Emergent vs. trained entrepreneurship

Entrepreneurship is the modern-day philosopher’s stone: a mysterious something that supposedly holds the secret to boosting growth and creating jobs.

20130720_WBD000_0This is how a recent Schumpeter column in the Economist starts out. The argument that the author shares with us is basically that the heist for entrepreneurship both in developed countries as well as in developing countries (although he focuses on the first) is based on a faulty understanding of what an entrepreneur actually is:

But what exactly is entrepreneurship (apart from a longer way of saying “enterprise”)? And how should governments encourage it? The policymakers are as confused as the gurus. They assume that it must mean new technology; so they try to create new Silicon Valleys. Or that it is about small businesses; so they focus on fostering start-ups. Both assumptions are misleading.

Based on these faulty assumptions, policies are created (or supported by aid agencies) that are not actually fostering entrepreneurship but often lead to nothing but failing and expensive attempts to recreate technology wonders.

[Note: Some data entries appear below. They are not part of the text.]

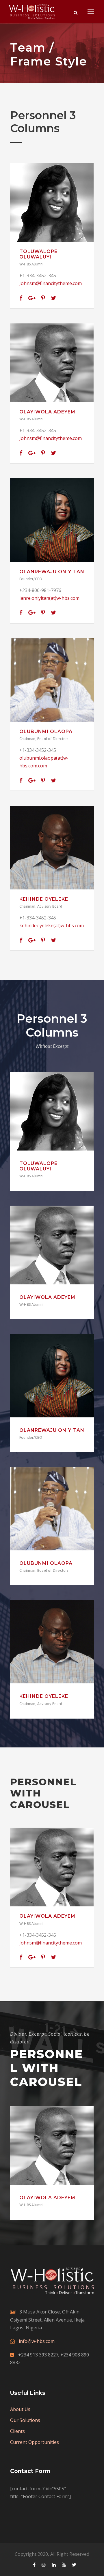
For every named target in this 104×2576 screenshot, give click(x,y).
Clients (17, 2431)
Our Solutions (25, 2420)
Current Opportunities (34, 2442)
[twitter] (53, 298)
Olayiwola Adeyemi (48, 412)
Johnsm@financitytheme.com (50, 283)
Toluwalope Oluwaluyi (38, 254)
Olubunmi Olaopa (46, 731)
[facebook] (21, 298)
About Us (20, 2409)
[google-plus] (31, 298)
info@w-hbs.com (37, 2341)
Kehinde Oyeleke (43, 899)
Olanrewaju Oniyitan (51, 571)
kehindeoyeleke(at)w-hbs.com (51, 925)
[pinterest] (43, 298)
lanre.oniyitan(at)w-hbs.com (49, 598)
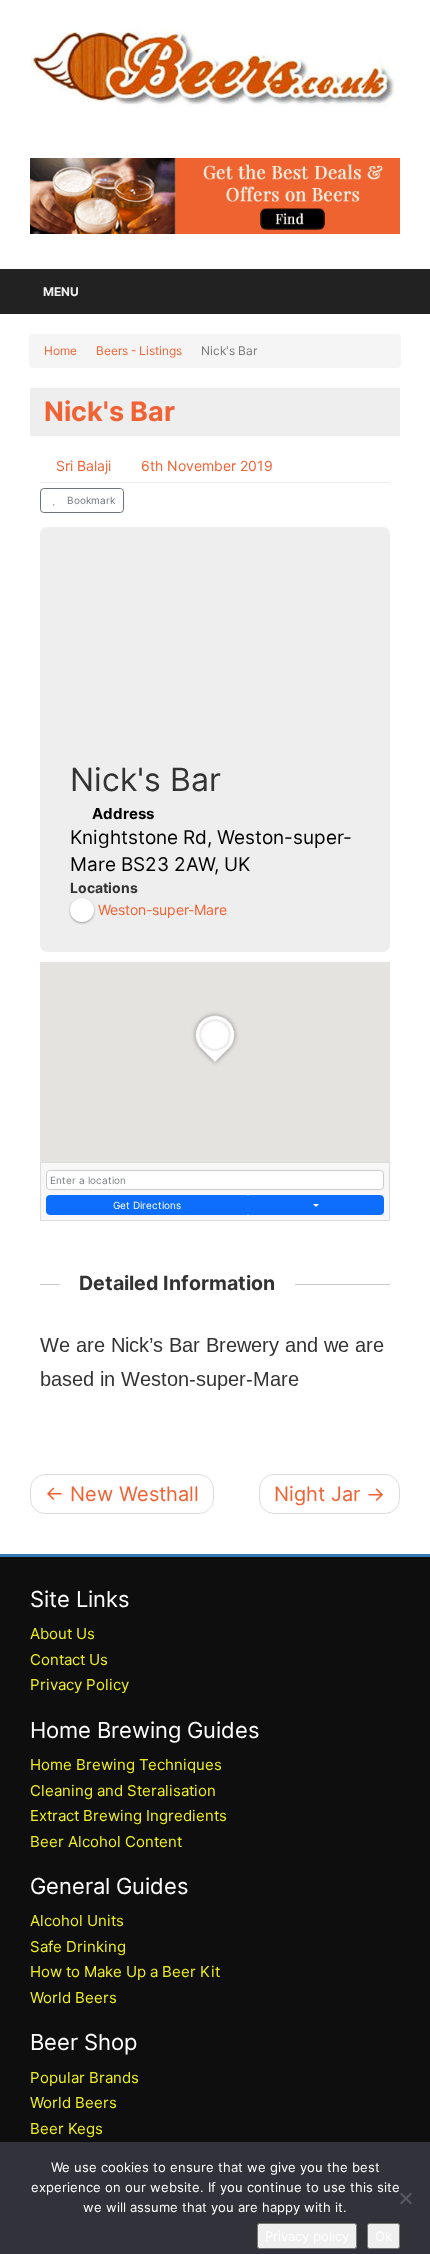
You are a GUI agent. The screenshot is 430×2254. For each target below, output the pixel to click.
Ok (383, 2236)
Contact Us (69, 1659)
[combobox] (215, 1180)
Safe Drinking (78, 1946)
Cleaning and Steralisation (123, 1790)
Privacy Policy (79, 1684)
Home (60, 350)
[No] (405, 2198)
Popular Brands (84, 2077)
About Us (62, 1633)
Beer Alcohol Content (106, 1841)
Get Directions (147, 1205)
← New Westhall (122, 1494)
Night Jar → (329, 1494)
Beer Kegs (66, 2128)
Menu (61, 291)
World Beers (73, 1997)
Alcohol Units (77, 1920)
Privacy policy (307, 2236)
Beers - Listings (139, 350)
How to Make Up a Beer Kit (125, 1971)
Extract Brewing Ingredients (128, 1815)
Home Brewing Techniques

As an alternative, the column promotes a definition of entrepreneurship based on a new book by Daniel Isenberg called “Worthless, Impossible, and Stupid“.

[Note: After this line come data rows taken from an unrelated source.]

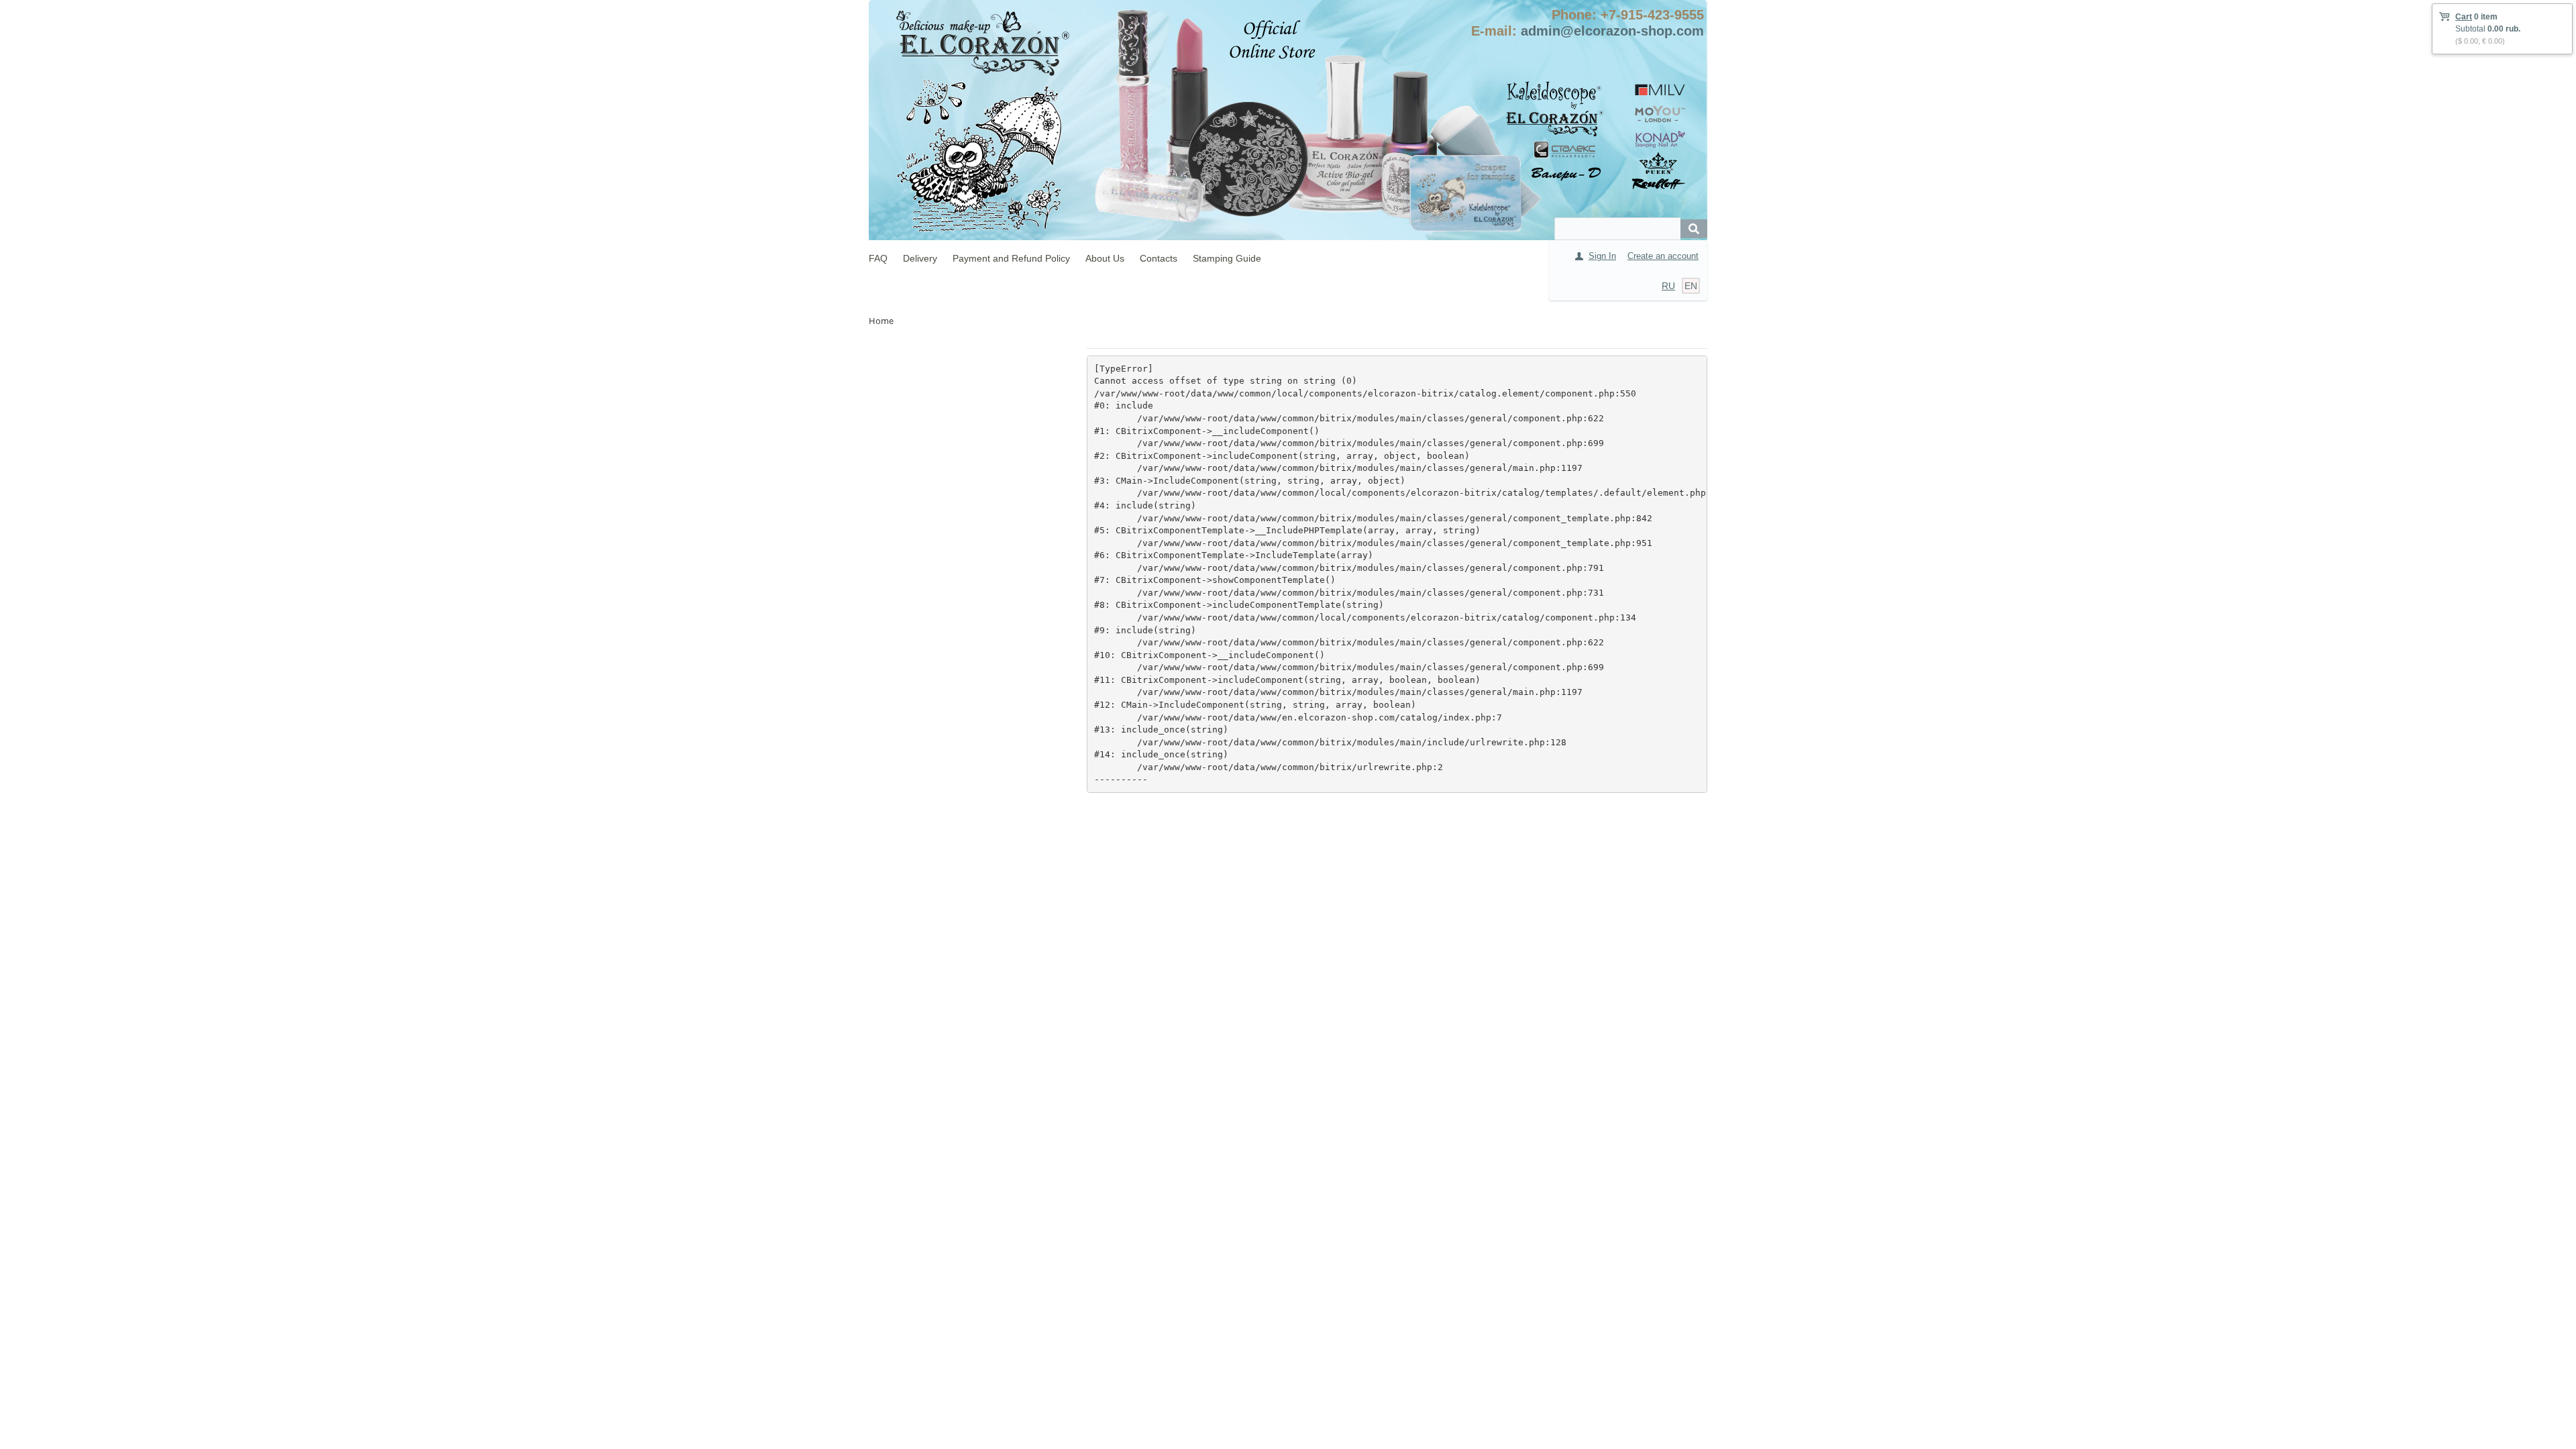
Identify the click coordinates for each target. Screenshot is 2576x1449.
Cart (2463, 16)
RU (1668, 285)
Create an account (1663, 256)
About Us (1104, 258)
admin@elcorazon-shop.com (1612, 30)
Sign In (1602, 256)
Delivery (920, 258)
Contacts (1158, 258)
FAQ (878, 258)
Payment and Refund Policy (1011, 258)
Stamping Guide (1227, 258)
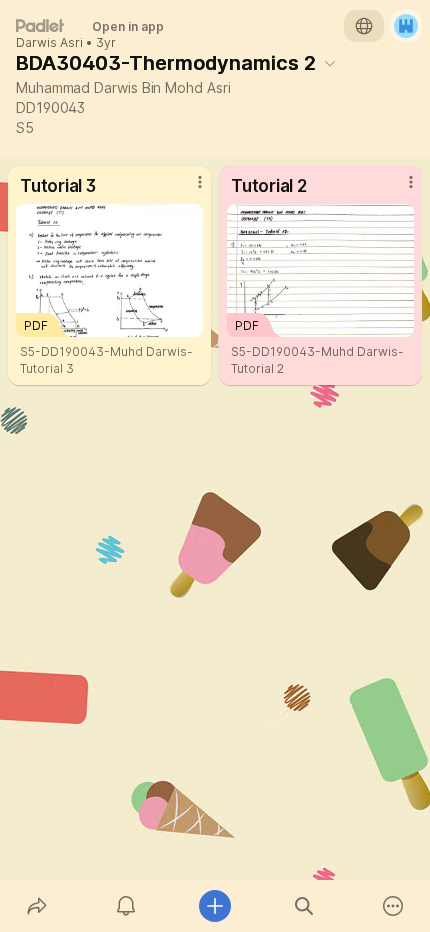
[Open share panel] (36, 906)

In essence, entrepreneurs are contrarian value creators. They see economic value where others see heaps of nothing. And they see business opportunities where others see only dead ends.

Out of Mr. Isenberg’s writing, the author distills two important bits of advice for policymakers:

First, they should remove barriers to entry, and growth, for all sorts of business, rather than seeking to build particular types of clusters. Second, they should recognise the importance of the profit motive. There has been much fancy talk of “social entrepreneurship”—harnessing enterprise to do good deeds—but in truth the main motivator for entrepreneurs is the chance of making big money. This is what drives people to take huge risks and endure years of hardship. And this is what encourages investors to take a punt on business ideas that, at first sight, look half-crazy.

I think that these points are also extremely important for the field of economic development in developing and emerging economies. We need to reflect on the way we foster entrepreneurship with our programs. Should we continue to train a large number of people to become entrepreneurs in pre-defined sectors with business models developed by international consultants? Or should we rather prepare the ground for entrepreneurs à la Isenberg to emerge and implement their own radical business ideas – that are tested following a variation, adaptation and selection logic right where they need to work? For me, the latter has a big appeal. How exactly we can do that I am not sure. But it definitely links back to my last post of good practice vs. emergent practice and the need to strengthen local innovation systems instead of imposing innovative solutions.